Poi però la pausa è finita. Sono tornato in postazione. Mi sono rimesso a paccare. E ripensavo alla voce di Francy. Che è pure carina. E mi manca un sacco farmi delle belle chiacchierate. E farmi delle risate. E mi manca l’aria aperta. E una birra la sera. Che non ci andavo mai a farmi una birra, ma mi manca lo stesso. E poter chiedere a qualcuno qualcosa. O che qualcuno chieda qualcosa a me. Poi, oggi mi sento davvero stanco. Anche un po’ triste. Qui il lavoro è pesante. L’atmosfera è cupa. E fra poco mi riscade pure il contratto.
“Caro, potresti andare più veloce?!” m’interrompe, tra i pensieri, una manager sui venticinque, una col tablet e la pettorina flu. Pare decisamente spazientita. “Ma anche no” le rispondo io, con un tono sereno, come se la mia fosse la risposta più scontata del mondo, anzi un omaggio garbato, che le porgevo a istinto, per riflesso automatico.
Che una risposta del genere non sia nemmeno lontanamente contemplata dentro questo hub, lo so bene.

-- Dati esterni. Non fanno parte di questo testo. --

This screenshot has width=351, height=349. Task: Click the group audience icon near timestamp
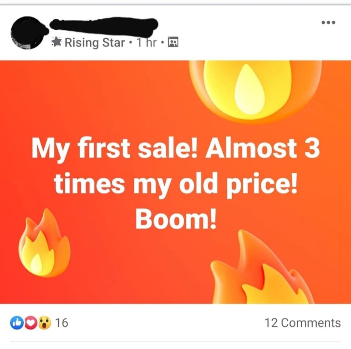173,42
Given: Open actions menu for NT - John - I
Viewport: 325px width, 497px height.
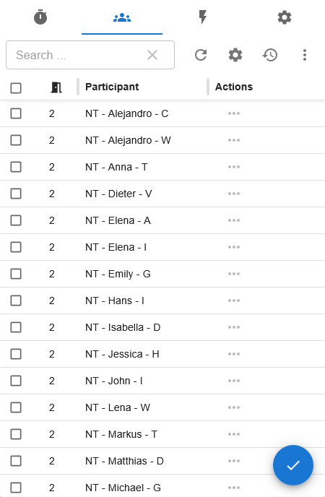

Ma sono stanco. Pensoso. Deluso. Incapace di agire a freddo. Ora so già che per me si scatenerà l’inferno. Note su note in condotta e nessun rinnovo a scadenza di contratto. Così sarà.
O forse no. Perché poi, un po’ a sorpresa, la venticinquenne resta spiazzata. Gliel’ho detta troppo grossa. Troppo, troppo grossa. Ho sovvertito tutte le regole e le usanze del luogo. Resta inebetita, come gli americani a Pearl Harbour, di fronte ai kamikaze giapponesi. Non sa cosa fare. E nemmeno il tablet, nemmeno l’algoritmo le vengono in aiuto, dandole suggerimenti.
“Ok” mi fa. Con tono sottomesso. E poi va via, col passo un po’ insicuro. Sono stupito anch’io. E allora alzo la posta. Ho deciso che d’ora in poi giocherò all’attacco. Con le armi del paradosso. E per farmi rinnovare il contratto, anziché aumentarlo, abbasserò il ritmo del mio lavoro. Per tutti i giorni che ancora mi restano da lavorare lì. Che tanto, di sicuro, me ne resteranno pochi.
E così, mi passano le settimane. Tutte monotone. Tutte uguali. Tutte lente. Perché me ne frego del rate. E non succede proprio niente. Nessun richiamo disciplinare, né scritto, né verbale. Niente di niente. Che roba strana.
Anzi no. Una cosa importante, a dire il vero, alla fine succede: tre giorni prima della scadenza, mi chiama Gi Group per firmare il rinnovo. E allora firmo per restare ancora un po’. Per altri tre mesi, a quanto pare, potrò permettermi di dire ancora “Ma anche no” ad ogni prossima venticinquenne in pettorina flu, che dovesse, in futuro, chiedermi di fare qualcosa che non mi va.
I colleghi che andavano come schegge li hanno mandati via. Io sono ancora qui. Nelle fogne di New York, forse, non ci vive nessun alligatore.